GIVEN ENTRIES:
BEGIN

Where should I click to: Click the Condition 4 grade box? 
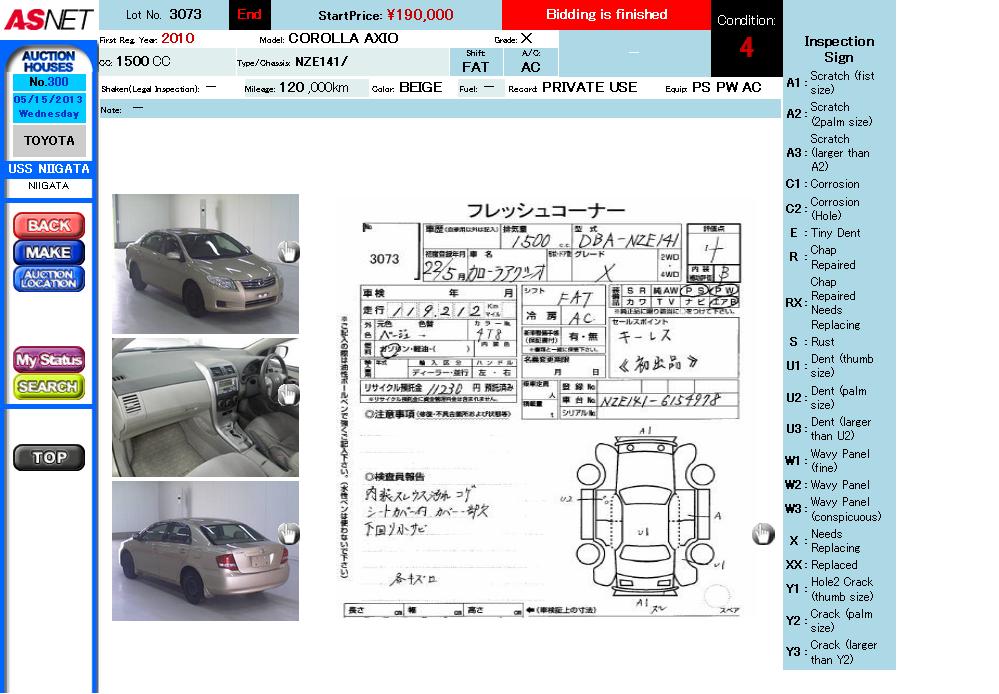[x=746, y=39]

END
BEGIN

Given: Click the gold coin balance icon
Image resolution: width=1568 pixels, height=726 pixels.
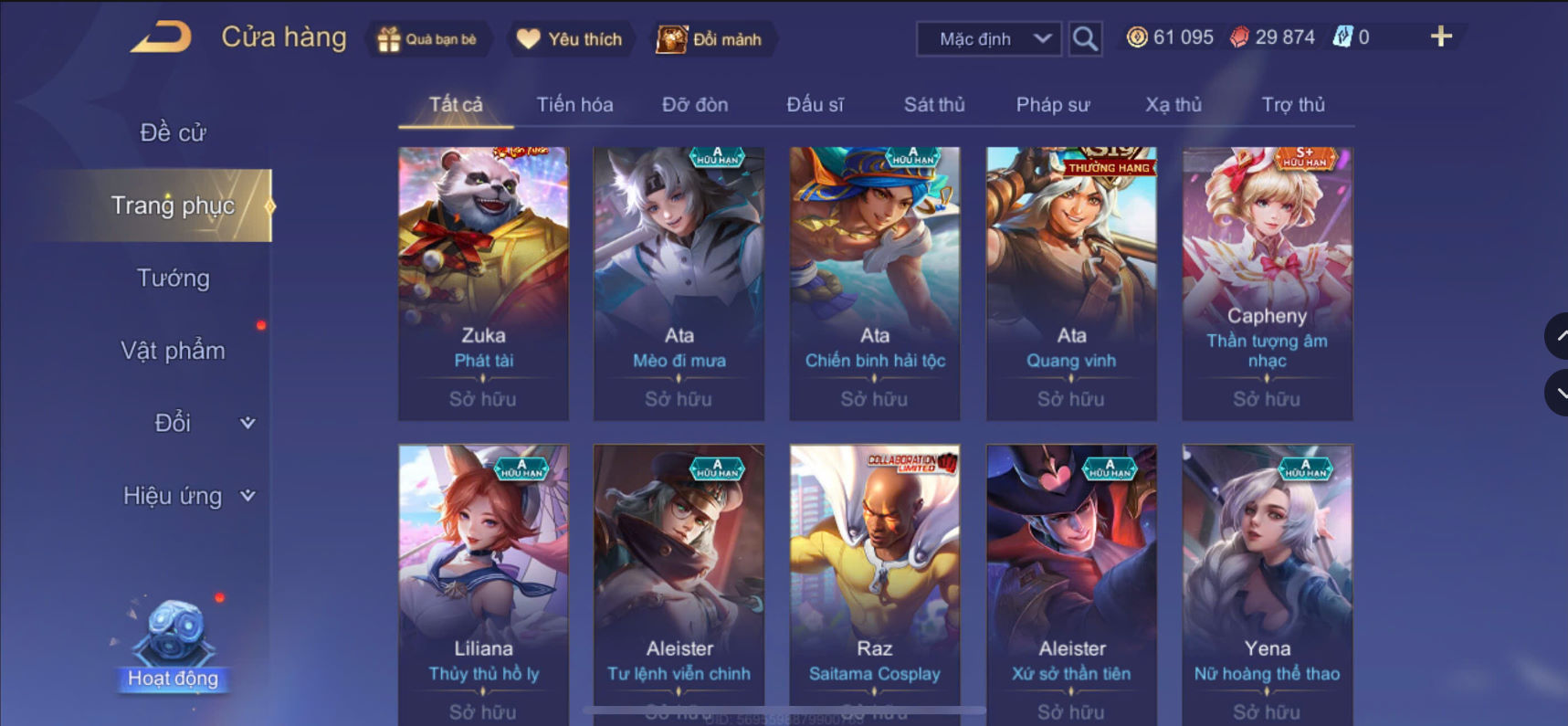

END
BEGIN

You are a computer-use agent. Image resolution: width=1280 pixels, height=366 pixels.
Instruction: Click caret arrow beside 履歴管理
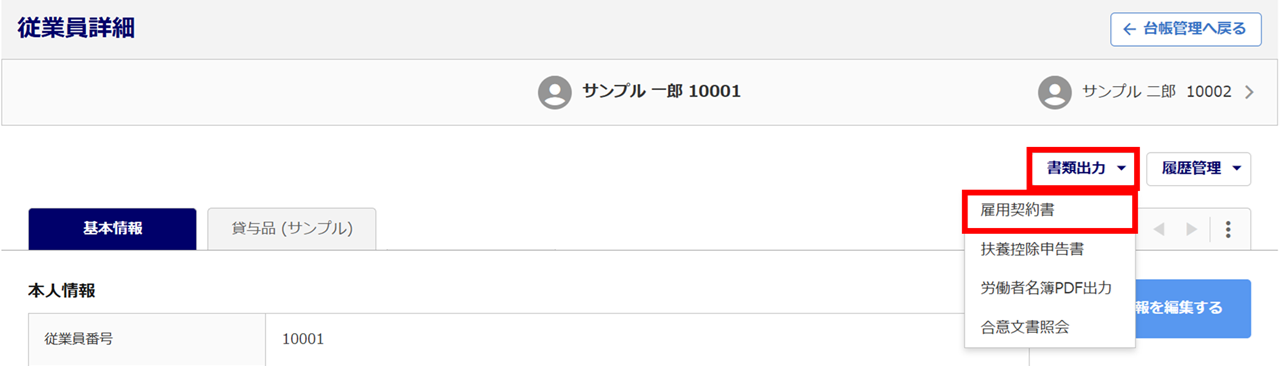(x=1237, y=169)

END

WHAT YOU NEED TO DO:
The string "resolution" may appear in the entries. Say how many lines contain it, as a bare number.

WRITTEN ANSWER:
2